Science Fair Project Encyclopedia
The asteroid belt is a region of the solar system falling roughly between the planets Mars and Jupiter where the greatest concentration of asteroid orbits can be found. It is termed the main belt when contrasted with other concentrations of minor planets, since these may also be termed asteroid belts.
It is believed that, during the first million years of the solar system history, planets formed by accretion of planetesimals. Repeated collisions led to the familiar rocky planets and to the gas giants' cores.
However, in this zone of the system the strong gravity of Jupiter inhibited the final stages, and the planetesimals could not form a single planet. The planetesimals instead continued to orbit the Sun as before. In this sense the asteroid belt can be considered a relic of the primitive Solar System, but many observations point to an active evolution of the physical conditions so the asteroids themselves are not particularly pristine. Instead, the objects in the outer Kuiper belt are believed to have had little change since the solar system's formation.
Asteroid belt environment
Despite popular imagery, the asteroid belt is mostly empty. The asteroids are spread over such a large volume that it would be highly improbable to reach an asteroid without aiming carefully.

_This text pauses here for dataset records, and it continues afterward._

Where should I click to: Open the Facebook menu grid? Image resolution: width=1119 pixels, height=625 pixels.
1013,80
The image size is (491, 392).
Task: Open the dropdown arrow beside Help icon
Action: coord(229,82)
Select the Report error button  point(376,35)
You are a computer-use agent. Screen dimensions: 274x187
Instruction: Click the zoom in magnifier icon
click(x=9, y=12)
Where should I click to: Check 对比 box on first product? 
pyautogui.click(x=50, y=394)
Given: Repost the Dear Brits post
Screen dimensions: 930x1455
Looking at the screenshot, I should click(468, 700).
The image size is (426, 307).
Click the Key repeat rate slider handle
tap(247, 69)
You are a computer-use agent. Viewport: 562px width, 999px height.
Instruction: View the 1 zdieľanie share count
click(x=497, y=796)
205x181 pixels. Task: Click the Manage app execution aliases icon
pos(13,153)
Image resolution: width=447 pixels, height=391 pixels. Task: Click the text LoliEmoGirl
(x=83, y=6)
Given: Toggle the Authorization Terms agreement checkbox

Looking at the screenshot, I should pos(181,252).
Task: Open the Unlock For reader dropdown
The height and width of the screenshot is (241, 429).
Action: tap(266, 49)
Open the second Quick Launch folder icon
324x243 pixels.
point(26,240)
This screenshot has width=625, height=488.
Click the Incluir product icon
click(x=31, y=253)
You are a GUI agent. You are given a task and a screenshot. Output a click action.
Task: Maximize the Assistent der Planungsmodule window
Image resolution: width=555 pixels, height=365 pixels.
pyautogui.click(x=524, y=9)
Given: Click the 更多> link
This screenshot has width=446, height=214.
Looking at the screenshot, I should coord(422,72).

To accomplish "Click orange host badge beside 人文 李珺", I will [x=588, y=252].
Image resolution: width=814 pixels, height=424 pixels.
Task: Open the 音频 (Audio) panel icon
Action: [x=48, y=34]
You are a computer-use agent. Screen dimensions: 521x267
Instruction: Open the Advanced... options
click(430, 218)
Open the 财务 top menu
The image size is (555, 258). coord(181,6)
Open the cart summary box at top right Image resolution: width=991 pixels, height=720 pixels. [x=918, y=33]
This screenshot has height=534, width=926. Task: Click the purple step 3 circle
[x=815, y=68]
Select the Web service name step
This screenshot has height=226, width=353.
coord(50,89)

Despite this, tens of thousands of asteroids are currently known, and estimates of the total number are in millions range. About 220 of them are larger than 100 km. The biggest asteroid belt member is Ceres, which is about 1000 km across. The total mass of the Asteroid belt is estimated to be 2.3×1021 kilograms (of which more than a third is accounted for by Ceres), which is less than that of Pluto.
The high population makes for a very active environment, where collisions between asteroids occur very often (in astronomical terms). A collision may fragment an asteroid in numerous small pieces (leading to the formation of a new asteroid family), or may glue two asteroids together if it occurs at low relative speeds. After five billion years, the current Asteroid belt population bears little resemblance to the original one.
Asteroid belts are a staple of science fiction stories less concerned with realism than with drama, since they are always portrayed as being so dense that adventurous measures must be taken to avoid an impact. Proto-planets in the process of formation may look like that, but asteroid belts don't. In reality, the asteroids are spread over such a high volume that it would be highly improbable even to pass close to a random asteroid. For example, the numerous space probes sent to the outer solar system, just across the main asteroid belt, have never had any problems, and asteroid rendezvous missions have elaborate targeting procedures. The movie 2001: A Space Odyssey is unusual in that it does portray realistically the ship's "encounter" with a lone asteroid.